By acquiring part of Chemical Bank New Jersey for $504 million, PNC Bank Corp. is gambling that it will be able to achieve cost savings and additional fund management revenues in an upscale market.

Analysts said Pittsburgh-based PNC is likely to succeed. They add that the price PNC is paying, including a mix of cash and perpetual preferred stock, should not have any negative impact on PNC's earnings or share price.

"Strategically, it makes sense, and financially it also seems to make sense," remarked Michael Diana of Bear, Stearns & Co.

The acquisition, announced by both banks Wednesday, includes 84 branches in 15 counties in south and central New Jersey, retail deposits of $2.9 billion, $1.8 billion in consumer loans, and $500 million in middle-market commercial loans.

PNC executives emphasized that the deal will permit the bank to enter a high-density market with 366 households per square mile with an average household income of $57,000. PNC's current market typically has 96 households per square mile, with average incomes of $42,000.

This, they argued, gives PNC access to lower-cost funding from retail deposits and opens up opportunities to build fee income through retail fund management.

"We're one of the largest bank managers of mutual funds and one of the largest mutual fund providers, and money and fund management fits the demographics of this market," said Richard L. Smoot, president and chief executive of PNC Bank, Philadelphia.

PNC, unlike New York-based Chemical Banking Corp., has a large operation based in Philadelphia. Southern New Jersey is an obvious extension of this market, analysts said.

By folding the New Jersey branches into its Philadelphia-based banking unit, PNC can achieve substantial savings by consolidating back offices. PNC can also strip out the large administrative costs associated with having a separate board of directors and separate quarterly reporting for the New Jersey offices.

PNC executives said on Wednesday that they expect to save 25% of annual noninterest expenses, or nearly $29 million, by eliminating such operating costs.

Under the agreement, PNC can use up to $300 million of perpetual preferred stock to pay for the acquired franchise. Unlike common stock, preferred stock pays a fixed dividend that usually gives off lower-than- average returns on equity. The balance of the purchase price will be paid in cash.
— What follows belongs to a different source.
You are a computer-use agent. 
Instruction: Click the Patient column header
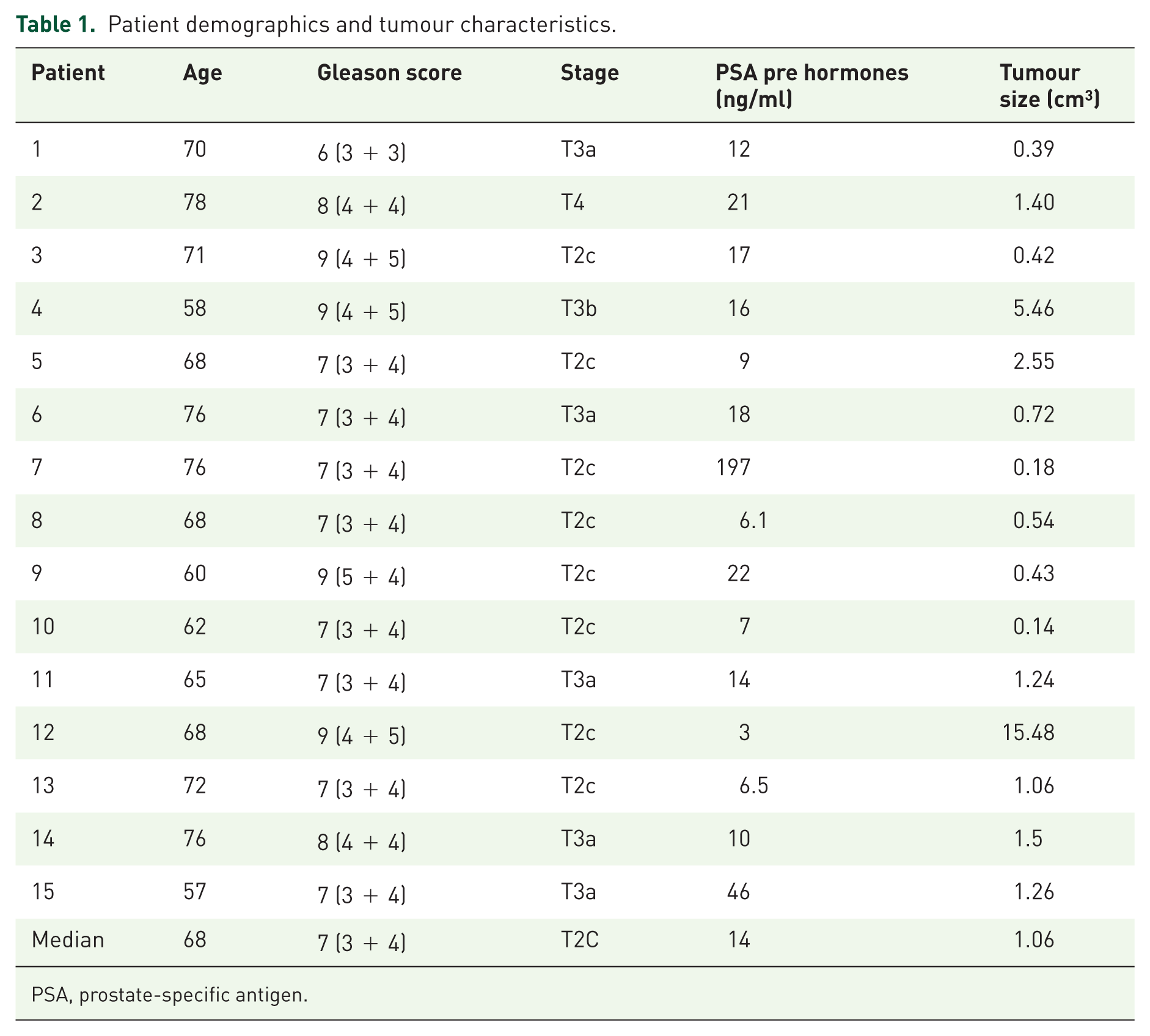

Assuming PNC achieves a 25% cost reduction the first year, borrows $204 million at 7.15%, issues $300 million in preferred stock at 8.5%, and has 20 years to write off an estimated $297 million in goodwill, the acquisition should increase earnings in the first year by $5.7 million, or 2 to 3 cents a share, according to Salomon Brothers Inc. analyst Carole S. Berger.

However, PNC executives said they have yet to decide how much preferred stock PNC will issue, both to finance the transaction and amortize the goodwill included in the purchase price.

"It's in their best interest to pay cash," remarked Frank R. DeSantis, a banking analyst with Donaldson, Lufkin & Jenrette. He speculated that PNC will likely seek to raise the maximum amount of cash between now and yearend, thereby reducing the amount of preferred stock it needs to issue.